The minister, however, said he was aware that not everyone would want to be in a joint venture with a local, regional, or international stakeholder.
He said one of the disadvantages of such an approach is that it is not cheap to meet the international standards associated with the medical marijuana industry.
“And different strains which will have to be cultivated, which have been studied in the depth and detail over the years, to access these, it will cost some capital injection.”
Caesar said that the bill is basically saying that “from the standpoint of capital injection, there is the opportunity for assistance.
“The policymakers have clearly noted that from the issue of land as a factor of production, we are going to assess and analyse the potential establishment of a framework where lands, once lands are available, to make lands available to traditional cultivators, and the last one, which is labour, many of the traditional cultivators are already operating within a particular framework will definitely be the persons who intend to work at different stages of the value chain, and definitely, their families.”
The minister said that he foresees evolving over the next six or so months “a very important period of a transfer of technology…
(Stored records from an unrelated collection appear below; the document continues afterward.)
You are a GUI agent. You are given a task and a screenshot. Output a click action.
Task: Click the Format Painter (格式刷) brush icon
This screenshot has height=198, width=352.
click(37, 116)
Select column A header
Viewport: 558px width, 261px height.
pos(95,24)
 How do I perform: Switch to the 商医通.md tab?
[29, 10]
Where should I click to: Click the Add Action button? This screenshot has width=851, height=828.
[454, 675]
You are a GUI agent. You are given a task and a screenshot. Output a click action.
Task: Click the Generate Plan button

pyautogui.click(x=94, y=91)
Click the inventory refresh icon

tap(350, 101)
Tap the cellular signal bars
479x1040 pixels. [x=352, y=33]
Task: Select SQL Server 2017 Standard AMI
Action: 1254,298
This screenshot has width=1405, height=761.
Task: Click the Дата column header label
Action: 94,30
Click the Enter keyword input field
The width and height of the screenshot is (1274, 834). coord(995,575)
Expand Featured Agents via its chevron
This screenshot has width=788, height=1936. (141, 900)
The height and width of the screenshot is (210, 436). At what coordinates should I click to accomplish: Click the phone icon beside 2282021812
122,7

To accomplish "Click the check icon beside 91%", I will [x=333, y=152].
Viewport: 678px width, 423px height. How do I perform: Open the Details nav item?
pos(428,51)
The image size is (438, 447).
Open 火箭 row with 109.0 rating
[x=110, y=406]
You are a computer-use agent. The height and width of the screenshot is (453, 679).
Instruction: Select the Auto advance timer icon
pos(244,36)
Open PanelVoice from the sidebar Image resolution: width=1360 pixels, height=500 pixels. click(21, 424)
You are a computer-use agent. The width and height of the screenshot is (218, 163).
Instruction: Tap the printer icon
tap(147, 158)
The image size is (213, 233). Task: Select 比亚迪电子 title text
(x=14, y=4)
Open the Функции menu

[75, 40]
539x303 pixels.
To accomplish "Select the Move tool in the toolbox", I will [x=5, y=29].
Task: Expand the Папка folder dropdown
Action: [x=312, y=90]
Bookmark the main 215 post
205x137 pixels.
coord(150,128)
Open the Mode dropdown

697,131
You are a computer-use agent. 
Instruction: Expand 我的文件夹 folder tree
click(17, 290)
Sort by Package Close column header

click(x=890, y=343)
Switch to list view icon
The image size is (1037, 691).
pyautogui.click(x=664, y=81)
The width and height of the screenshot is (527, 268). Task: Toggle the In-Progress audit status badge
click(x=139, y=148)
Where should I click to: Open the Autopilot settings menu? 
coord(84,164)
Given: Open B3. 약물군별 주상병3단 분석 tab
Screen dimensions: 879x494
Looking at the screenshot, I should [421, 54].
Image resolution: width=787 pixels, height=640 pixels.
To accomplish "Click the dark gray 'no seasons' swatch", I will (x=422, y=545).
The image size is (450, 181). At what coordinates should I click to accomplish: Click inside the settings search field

“We have to create that framework and that environment for a level playing field to be created. And traditional cultivators definitely will be part of it..”
He said that two of these benefits would be that a traditional cultivator would not have to pay an initial licence fee nor an application fee to become a legal grower of marijuana.
Caesar said that anyone who comes to SVG to invest in the medical marijuana industry must purchase from the traditional cultivator 10 per cent of the raw material they intend to process.
“So this, in and of itself, is guaranteeing a market. So once you have the land, you have the labour, you have the capital, you have the transfer of the technology, you have the support that is outlined in the bill for the training, and you have a market, then we start to see the shaping of all the limbs of a potential industry in which the traditional farmers will pay an important role,” he said.